Beef Market Update: Set-aside program begins, futures climb, and slaughter numbers impress

This week’s Beef Market Update might be the most positive report we’ve posted in three very long months.

In this week’s episode, Anne Wasko of the Gateway Livestock Exchange joins Shaun Haney to catch up on the early summer numbers ahead of a holiday weekend.

To start off in the green, Canadian slaughter data for the last week of June was 66,580 — an 8 per cent increase from a year ago. “If we look at fed cattle specifically, that number is 60,300, up 15 per cent year-over-year,” Wasko says. Let’s give credit where credit is due here, as these are abattoirs that faced significant challenges and shut downs just two months ago and are now working very hard making up for it.

“We’re chipping in to that backlog,” she says. You can’t clean it up overnight, but we can get through the backlog more quickly with these kinds of numbers. To that end, Alberta is back up and running full tilt and now accounts for 81 per cent of national slaughter.

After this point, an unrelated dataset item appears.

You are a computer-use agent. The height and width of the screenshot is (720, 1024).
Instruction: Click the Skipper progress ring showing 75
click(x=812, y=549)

The backlog still exists, of course, and ranchers and feedlot operators in Alberta and Saskatchewan can enrol in the federal set-aside program beginning this week and next, so contact your provincial organizations to get that going.

Looking to the U.S., last week’s kill was 680,000 head, a very impressive number.

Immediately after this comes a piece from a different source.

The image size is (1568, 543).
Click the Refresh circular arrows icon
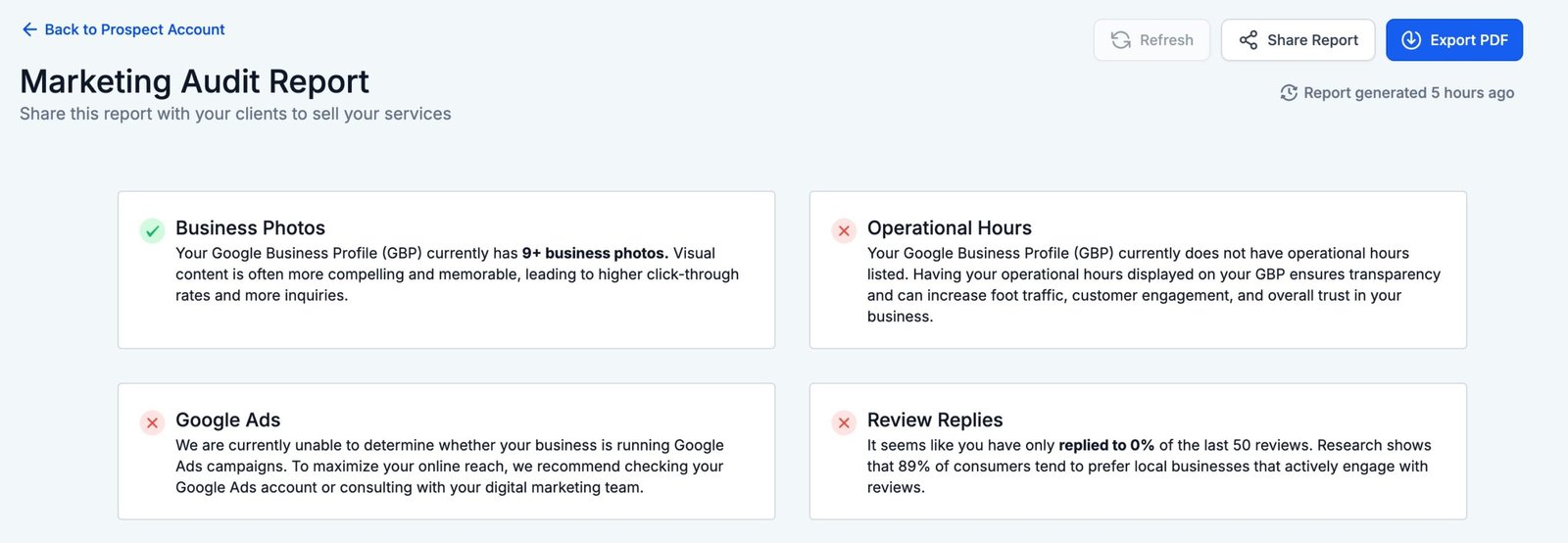coord(1120,40)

Also to the good, Canada’s prices were moving higher this week, as weights come back in line and the value chain gets more current. The weekly average wasn’t set yet as of recording, but it did look like live cattle prices would average about $3/higher than last week. U.S. will likely be down to $94, and that means the spot basis could be close to par, which is a heck of a basis to start off July, Wasko says. A more average basis for this time of year would be three to four dollars under.

This week is a big celebration week with both Canada Day and Independence Day, and that does good things for BBQ demand and protein demand in general, but the holidays aren’t just a blip, Wasko says.

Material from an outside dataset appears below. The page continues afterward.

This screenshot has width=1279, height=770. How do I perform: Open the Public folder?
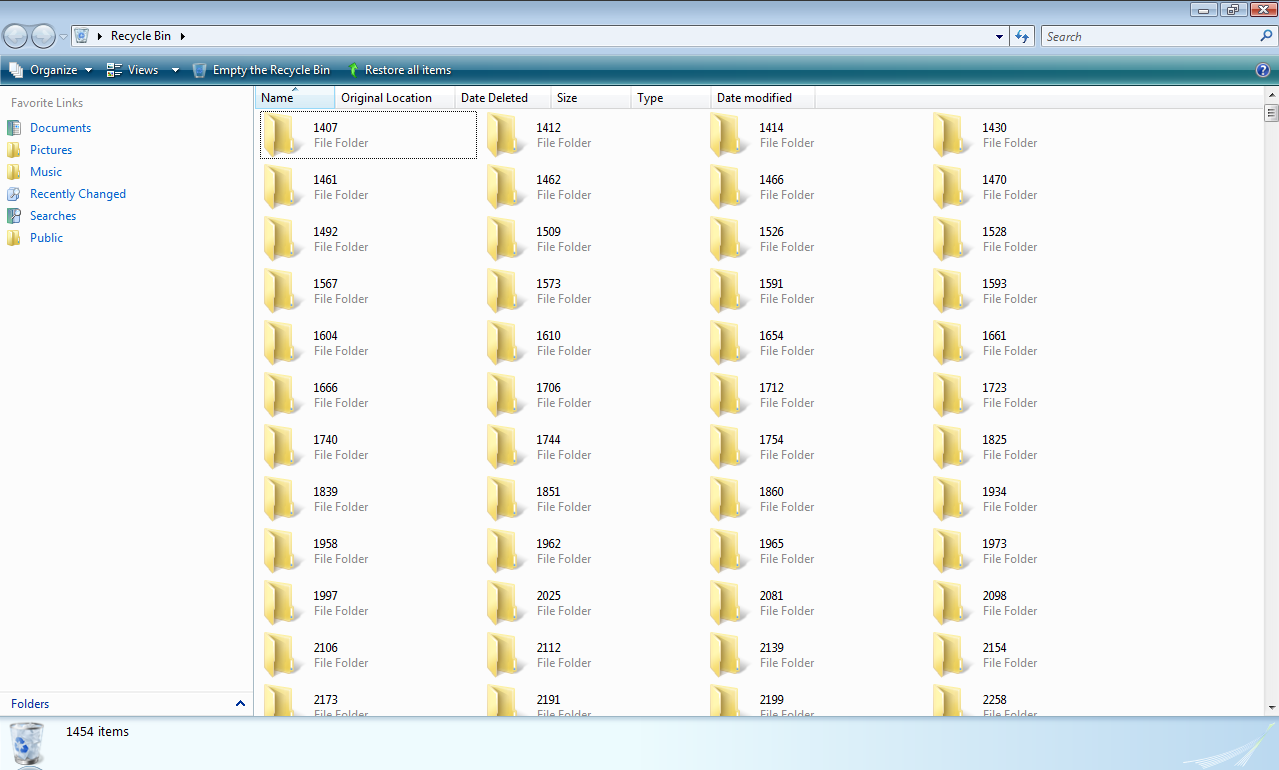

In looking to the live cattle futures market, it’s trying to gauge demand looking ahead and the numbers suggest a supportive/optimistic trend to demand, as August live was $99.40, October was approaching $103, and December was $106.

Cut-out values are also back into the good-value range, and signal a return to a more normal price gap between the proteins, which both consumers and retailers will likely appreciate as retail prices come down.